World J Hepatol. Oct 27, 2013; 5(10): 584-588
Published online Oct 27, 2013. doi: 10.4254/wjh.v5.i10.584
Risk factors for liver fibrosis among human immunodeficiency virus monoinfected patients using the FIB4 index in Morocco
Mohamed Tahiri, Fatima Ez Zahra Lahdami, Wafaa Hliwa, Wafaa Badre, Fouad Haddad, Ahmed Bellabah, Rhimou Alaoui, Department of Hepato-Gastro-Enterology, Ibn Rochd Hospital University Center, Casablanca 20270, Morocco
Mustapha Sodqi, Latifa Marih, Hassan Lamdini, Ahd Oulad Lahcen, Abdelfetah Chakib, Kamal Marhoum El Filali, Department of Infectious Diseases, Ibn Rochd Hospital University Center, Casablanca 20270, Morocco
Author contributions: Tahiri M and Sodqi M contributed equally to this paper, with significant contributions from Lahdami FEZ, Marih L, Lamdini H, Hliwa W, Lahcen AO, Badre W, Haddad F, Chakib A, Bellabah A, Alaoui R and El Filali KM.
Correspondence to: Mohamed Tahiri, PhD, Department of Hepato-Gastro-Enterology, Ibn Rochd Hospital University Center, 187 Lotissement Mandarona Sidi Maarouf, Casablanca 20270, Morocco. docteurtahirimohamed@yahoo.fr
Telephone: +212-67-7561214 Fax: +212-67-65437686
Received: April 13, 2013
Revised: August 31, 2013
Accepted: September 18, 2013
Published online: October 27, 2013

Abstract

AIM: To study the prevalence and risk factors of significant hepatic fibrosis in Moroccan human immunodeficiency virus (HIV) monoinfected patients.

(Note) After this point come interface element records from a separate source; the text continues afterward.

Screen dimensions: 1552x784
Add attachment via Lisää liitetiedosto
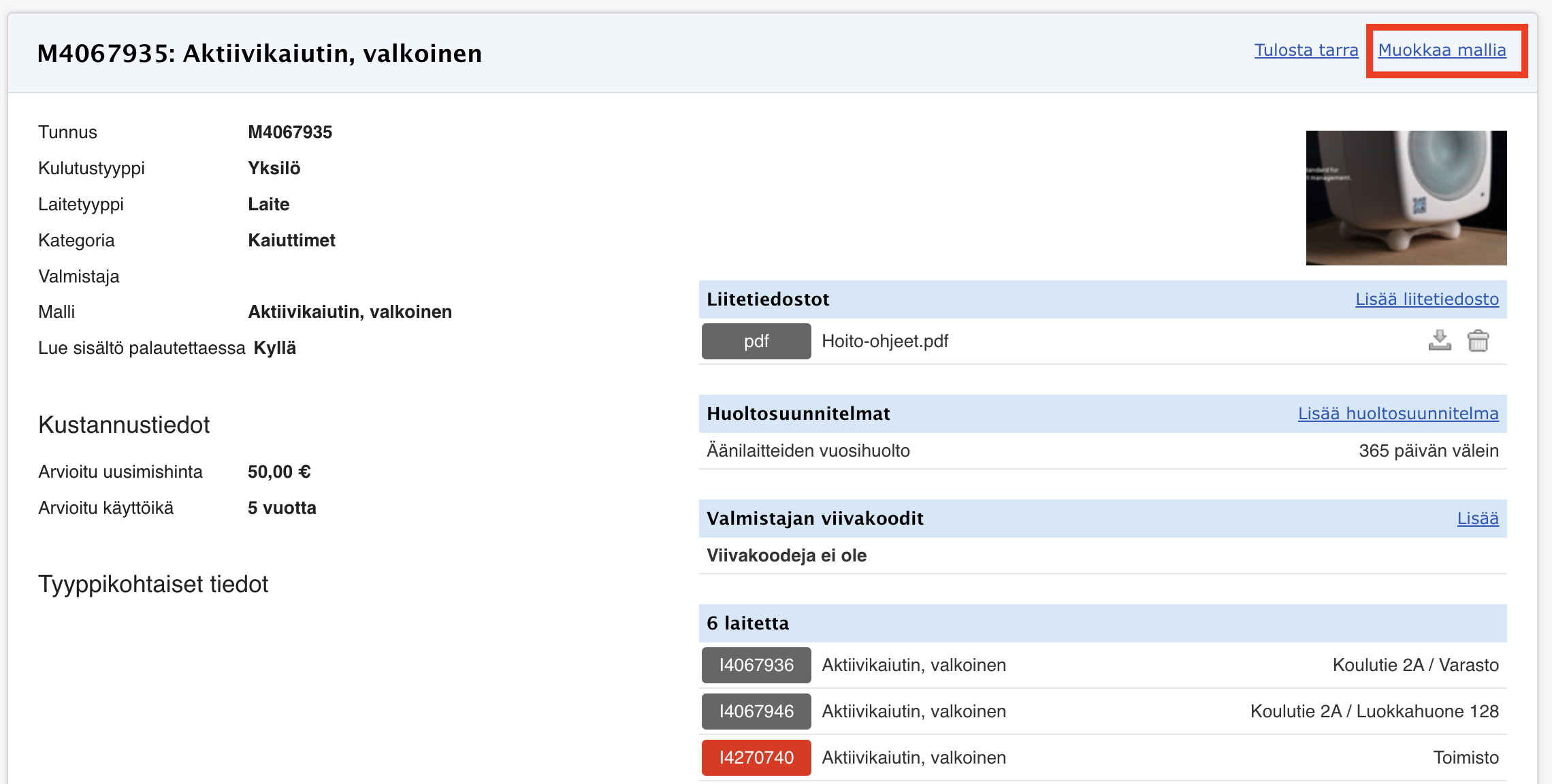[x=1426, y=299]
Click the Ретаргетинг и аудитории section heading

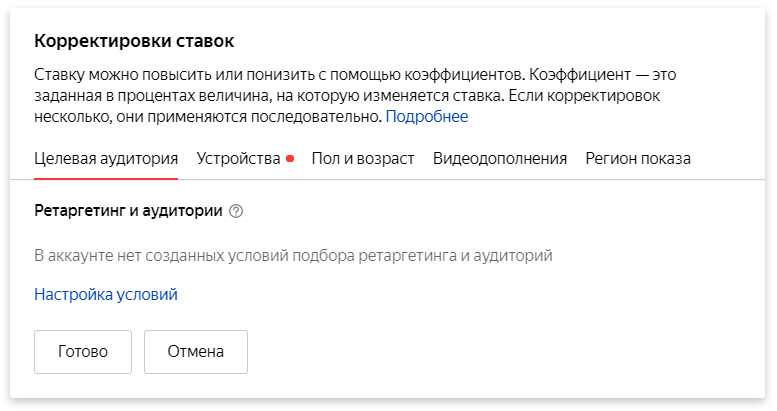point(128,211)
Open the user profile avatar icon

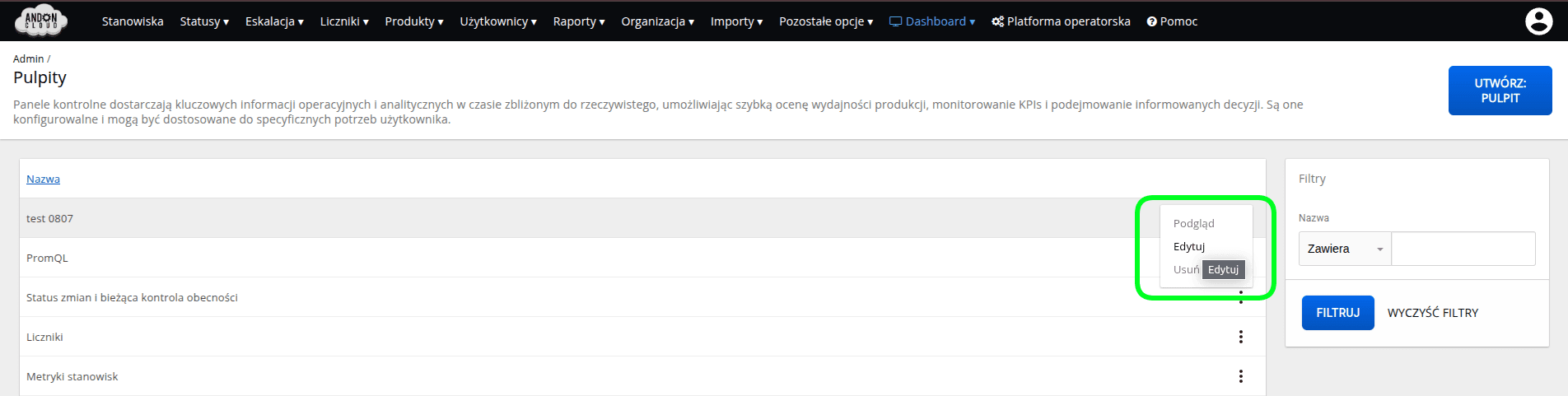pos(1538,21)
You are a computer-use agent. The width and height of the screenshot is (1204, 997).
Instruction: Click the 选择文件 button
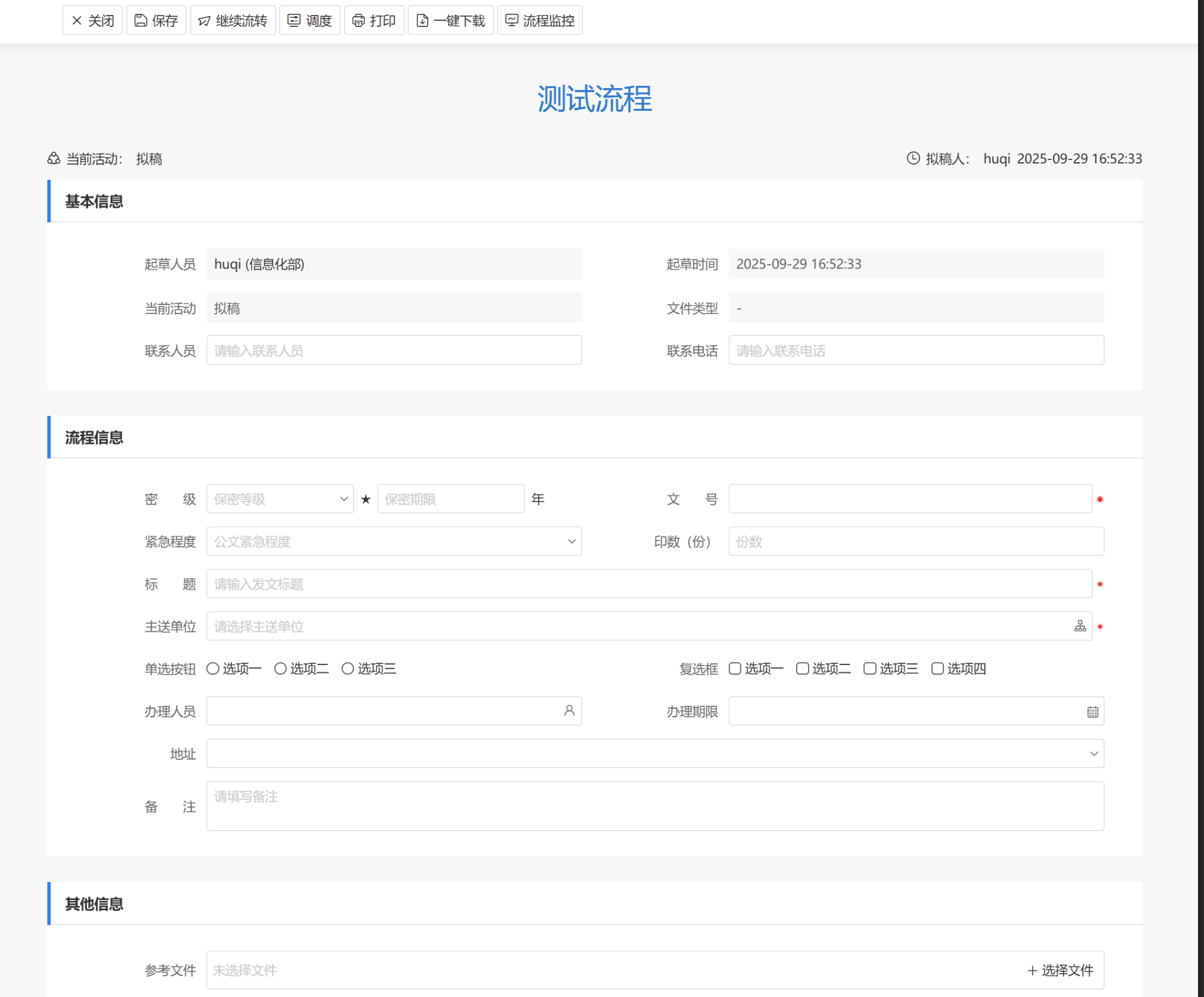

METHODS: We conducted a cross-sectional study among HIV monoinfected patients (negative for hepatitis B surface antigen and hepatitis C antibody). Clinical and laboratory data were collected from the data base of the Infectious Diseases Unit in Ibn Rochd Hospital Center [age, gender, duration of HIV infection, CD4 T lymphocyte count, HIV viral load, glycemia and current or prior use of antiretroviral and antiretroviral therapy (ART) duration]. The primary outcome was a FIB4 score > 1.45. Multivariable logistic regression identified independent risk factors for FIB4 > 1.45.

RESULTS: A FIB4 score > 1.45 was identified in 96 among 619 (15.5%). HIV monoinfected patients followed up between September 1990 and September 2012. Multivariate analysis showed that only a viral load > 75 (OR = 2.23, 95%CI: 1.36-3.67), CD4 > 200 cells/mm3 (OR = 0.39, 95%CI: 0.21-0.72) and age at FIB4 index calculation (OR = 1.10, 95%CI: 1.07-1.13) were independently associated with the occurrence of FIB4 index (> 1.45). Gender, duration of HIV infection, glycemia, use of antiretroviral therapy and ART duration were not associated with significant fibrosis by FIB4.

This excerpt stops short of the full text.